# YOUR GOAL
Of the entries below, restate word for word only the section that runs from the line with "This screenshot has height=809, width=1512." to the line with "The image size is (1389, 868).", counting both ends.

# DATA EXCERPTS
== Segment start ==

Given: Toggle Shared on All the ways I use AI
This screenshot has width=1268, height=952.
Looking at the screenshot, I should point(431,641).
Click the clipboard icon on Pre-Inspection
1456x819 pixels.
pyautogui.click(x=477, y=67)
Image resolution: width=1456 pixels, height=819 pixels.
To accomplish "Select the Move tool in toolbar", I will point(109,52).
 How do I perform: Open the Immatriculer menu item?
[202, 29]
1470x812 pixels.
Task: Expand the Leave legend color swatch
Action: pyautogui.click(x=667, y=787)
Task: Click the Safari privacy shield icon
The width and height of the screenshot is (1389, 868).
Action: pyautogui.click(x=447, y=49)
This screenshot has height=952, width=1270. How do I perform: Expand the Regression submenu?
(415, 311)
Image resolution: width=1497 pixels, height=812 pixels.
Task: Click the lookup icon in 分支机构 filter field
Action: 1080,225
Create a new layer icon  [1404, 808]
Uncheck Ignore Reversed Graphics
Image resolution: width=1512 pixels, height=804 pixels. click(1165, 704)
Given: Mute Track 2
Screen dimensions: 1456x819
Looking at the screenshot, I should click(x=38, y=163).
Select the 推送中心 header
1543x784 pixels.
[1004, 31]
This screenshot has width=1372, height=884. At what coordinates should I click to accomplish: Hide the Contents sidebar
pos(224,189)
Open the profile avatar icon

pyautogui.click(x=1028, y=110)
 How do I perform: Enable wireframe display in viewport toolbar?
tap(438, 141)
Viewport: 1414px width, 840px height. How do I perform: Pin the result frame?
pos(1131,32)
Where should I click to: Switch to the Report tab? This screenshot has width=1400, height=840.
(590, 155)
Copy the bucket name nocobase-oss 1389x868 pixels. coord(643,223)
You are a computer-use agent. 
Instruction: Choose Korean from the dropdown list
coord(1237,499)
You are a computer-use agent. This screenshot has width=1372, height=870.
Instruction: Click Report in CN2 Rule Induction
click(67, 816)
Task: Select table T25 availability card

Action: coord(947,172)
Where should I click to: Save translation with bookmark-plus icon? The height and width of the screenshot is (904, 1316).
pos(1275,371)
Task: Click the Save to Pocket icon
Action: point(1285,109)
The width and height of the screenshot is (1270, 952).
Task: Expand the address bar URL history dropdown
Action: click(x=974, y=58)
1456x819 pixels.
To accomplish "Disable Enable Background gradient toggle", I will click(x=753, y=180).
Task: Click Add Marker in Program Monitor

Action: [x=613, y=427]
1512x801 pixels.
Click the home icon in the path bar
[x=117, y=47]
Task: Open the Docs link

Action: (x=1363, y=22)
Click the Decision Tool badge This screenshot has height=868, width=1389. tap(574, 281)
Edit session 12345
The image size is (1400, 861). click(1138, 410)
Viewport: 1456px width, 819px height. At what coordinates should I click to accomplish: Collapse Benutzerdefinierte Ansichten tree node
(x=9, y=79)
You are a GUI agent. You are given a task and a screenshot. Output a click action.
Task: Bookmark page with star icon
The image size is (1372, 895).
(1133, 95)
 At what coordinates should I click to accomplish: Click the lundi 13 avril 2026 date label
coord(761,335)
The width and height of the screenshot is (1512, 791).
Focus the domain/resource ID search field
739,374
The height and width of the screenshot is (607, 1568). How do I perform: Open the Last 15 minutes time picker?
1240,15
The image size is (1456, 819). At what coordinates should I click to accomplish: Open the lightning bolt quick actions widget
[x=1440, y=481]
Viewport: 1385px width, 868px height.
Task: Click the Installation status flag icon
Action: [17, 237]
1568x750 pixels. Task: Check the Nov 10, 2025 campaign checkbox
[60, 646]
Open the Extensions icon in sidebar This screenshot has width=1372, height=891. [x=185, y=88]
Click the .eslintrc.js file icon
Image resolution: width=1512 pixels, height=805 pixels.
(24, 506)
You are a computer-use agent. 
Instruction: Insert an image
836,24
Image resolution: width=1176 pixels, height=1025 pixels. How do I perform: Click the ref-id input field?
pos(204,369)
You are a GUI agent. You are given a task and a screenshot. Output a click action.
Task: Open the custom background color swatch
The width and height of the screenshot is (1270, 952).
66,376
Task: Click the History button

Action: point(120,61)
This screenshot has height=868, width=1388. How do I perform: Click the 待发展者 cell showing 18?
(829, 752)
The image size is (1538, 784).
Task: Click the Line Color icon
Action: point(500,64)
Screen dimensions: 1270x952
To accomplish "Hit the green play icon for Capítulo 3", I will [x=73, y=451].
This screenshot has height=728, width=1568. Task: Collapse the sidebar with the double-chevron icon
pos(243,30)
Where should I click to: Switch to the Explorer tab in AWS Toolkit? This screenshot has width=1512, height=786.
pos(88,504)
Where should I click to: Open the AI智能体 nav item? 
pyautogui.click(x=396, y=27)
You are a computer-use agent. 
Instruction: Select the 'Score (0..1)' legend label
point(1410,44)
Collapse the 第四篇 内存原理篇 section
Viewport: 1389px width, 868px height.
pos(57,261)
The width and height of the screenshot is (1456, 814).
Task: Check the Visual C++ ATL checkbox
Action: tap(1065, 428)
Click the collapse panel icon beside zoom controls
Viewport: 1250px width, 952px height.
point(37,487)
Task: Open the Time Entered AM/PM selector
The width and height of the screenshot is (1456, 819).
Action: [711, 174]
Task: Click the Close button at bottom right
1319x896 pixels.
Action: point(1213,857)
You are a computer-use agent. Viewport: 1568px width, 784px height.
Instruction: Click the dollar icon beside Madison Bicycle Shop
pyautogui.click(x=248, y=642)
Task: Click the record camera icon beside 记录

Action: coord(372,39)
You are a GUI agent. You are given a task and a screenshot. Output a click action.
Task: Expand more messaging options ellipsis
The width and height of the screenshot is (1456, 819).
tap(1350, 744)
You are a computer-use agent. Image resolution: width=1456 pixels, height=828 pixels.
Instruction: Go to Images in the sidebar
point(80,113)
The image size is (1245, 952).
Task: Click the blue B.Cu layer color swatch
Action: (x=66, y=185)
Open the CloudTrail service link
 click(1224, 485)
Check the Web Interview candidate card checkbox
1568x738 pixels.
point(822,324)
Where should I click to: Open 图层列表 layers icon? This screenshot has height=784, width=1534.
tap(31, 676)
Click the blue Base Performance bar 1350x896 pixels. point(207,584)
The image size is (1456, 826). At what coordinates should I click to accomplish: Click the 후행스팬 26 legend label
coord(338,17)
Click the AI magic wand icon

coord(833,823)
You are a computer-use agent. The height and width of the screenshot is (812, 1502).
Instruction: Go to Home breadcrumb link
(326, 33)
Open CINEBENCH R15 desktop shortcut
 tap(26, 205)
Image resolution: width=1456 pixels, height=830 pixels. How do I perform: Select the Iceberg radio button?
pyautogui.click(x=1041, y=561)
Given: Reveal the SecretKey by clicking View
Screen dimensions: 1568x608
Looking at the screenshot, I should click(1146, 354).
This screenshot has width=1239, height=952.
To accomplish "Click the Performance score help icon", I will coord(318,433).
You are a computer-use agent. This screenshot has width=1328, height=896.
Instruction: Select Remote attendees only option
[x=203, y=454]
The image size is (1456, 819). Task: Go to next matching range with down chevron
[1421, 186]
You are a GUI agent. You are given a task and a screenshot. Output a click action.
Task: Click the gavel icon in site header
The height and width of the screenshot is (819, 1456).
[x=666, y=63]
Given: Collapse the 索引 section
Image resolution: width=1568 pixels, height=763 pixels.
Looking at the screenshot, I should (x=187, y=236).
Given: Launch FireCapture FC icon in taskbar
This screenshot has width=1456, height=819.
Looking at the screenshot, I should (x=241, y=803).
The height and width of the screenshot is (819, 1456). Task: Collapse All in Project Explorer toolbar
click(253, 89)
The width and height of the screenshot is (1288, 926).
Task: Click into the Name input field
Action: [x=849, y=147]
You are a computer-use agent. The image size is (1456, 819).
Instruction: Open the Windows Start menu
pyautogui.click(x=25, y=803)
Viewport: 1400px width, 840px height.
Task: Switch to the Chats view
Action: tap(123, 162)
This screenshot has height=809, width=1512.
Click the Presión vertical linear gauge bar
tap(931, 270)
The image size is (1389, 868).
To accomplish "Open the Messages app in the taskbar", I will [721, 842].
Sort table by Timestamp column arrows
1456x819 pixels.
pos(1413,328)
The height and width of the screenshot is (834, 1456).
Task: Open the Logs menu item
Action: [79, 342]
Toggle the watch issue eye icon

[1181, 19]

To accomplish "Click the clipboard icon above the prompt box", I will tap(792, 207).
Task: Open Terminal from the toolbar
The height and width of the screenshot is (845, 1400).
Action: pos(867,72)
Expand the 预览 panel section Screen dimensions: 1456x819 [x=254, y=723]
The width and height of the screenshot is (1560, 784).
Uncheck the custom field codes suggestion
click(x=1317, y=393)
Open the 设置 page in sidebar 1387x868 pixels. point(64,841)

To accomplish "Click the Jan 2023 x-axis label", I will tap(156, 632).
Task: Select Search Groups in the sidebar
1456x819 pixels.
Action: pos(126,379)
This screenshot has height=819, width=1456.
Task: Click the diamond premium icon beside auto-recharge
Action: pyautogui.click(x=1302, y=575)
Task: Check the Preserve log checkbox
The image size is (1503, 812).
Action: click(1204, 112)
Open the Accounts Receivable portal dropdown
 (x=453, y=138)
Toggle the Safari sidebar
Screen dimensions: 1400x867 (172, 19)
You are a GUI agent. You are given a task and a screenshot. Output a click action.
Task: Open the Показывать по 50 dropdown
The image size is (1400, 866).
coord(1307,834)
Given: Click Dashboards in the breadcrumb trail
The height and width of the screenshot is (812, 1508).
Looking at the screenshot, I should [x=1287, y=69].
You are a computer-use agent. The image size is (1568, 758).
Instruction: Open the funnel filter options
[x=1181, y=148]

== Segment end ==

# SOLUTION
This screenshot has height=809, width=1512.
Click the Presión vertical linear gauge bar
tap(931, 270)
The image size is (1389, 868).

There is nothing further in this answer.